Jun 17, 2014

Just some thoughts

Lately I have been asking myself this question "Am I unlucky in love?". And I know the answer is half-half.. I am unlucky in the way that I liked the person I shouldn't like and the person I like doesn't like me back. However I also won't forget that there were people who loved me and even if they don't now, I was happy when they did.

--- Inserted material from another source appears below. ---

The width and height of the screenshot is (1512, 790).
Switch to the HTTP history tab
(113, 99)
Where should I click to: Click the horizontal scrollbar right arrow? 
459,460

Was I unlucky to have met you or were u unlucky to have met me? The choices were ours but we made it turned into this ugly ending. Was it my fault not to hold tightly to you or was it your fault to ask for a break up? Everytime I ask those questions, I feel so suffocated. As much as I want to, I cannot complain about how could you change your mind so easily and leave me. I simply have to accept or otherwise I am going to live with anger my whole life. That is just not me.. I am not the type to put all the blame on people. I know I was wrong to some extent, however I am not guilty.
 I don't believe it was because of our fate either. Fate creates meeting and goodbyes are just people' choices. But what I keep thinking is what have I gained and lost from meeting you. I was happy and yes, lucky to receive love and care. And I was devasted and unlucky to let my heart break again. I don't know but definitely I was not unlucky.

And I won't consider myself unlucky for anything.. things just happen and I'll just try to accept as they are.. simple mind, simple happiness and live peacefully.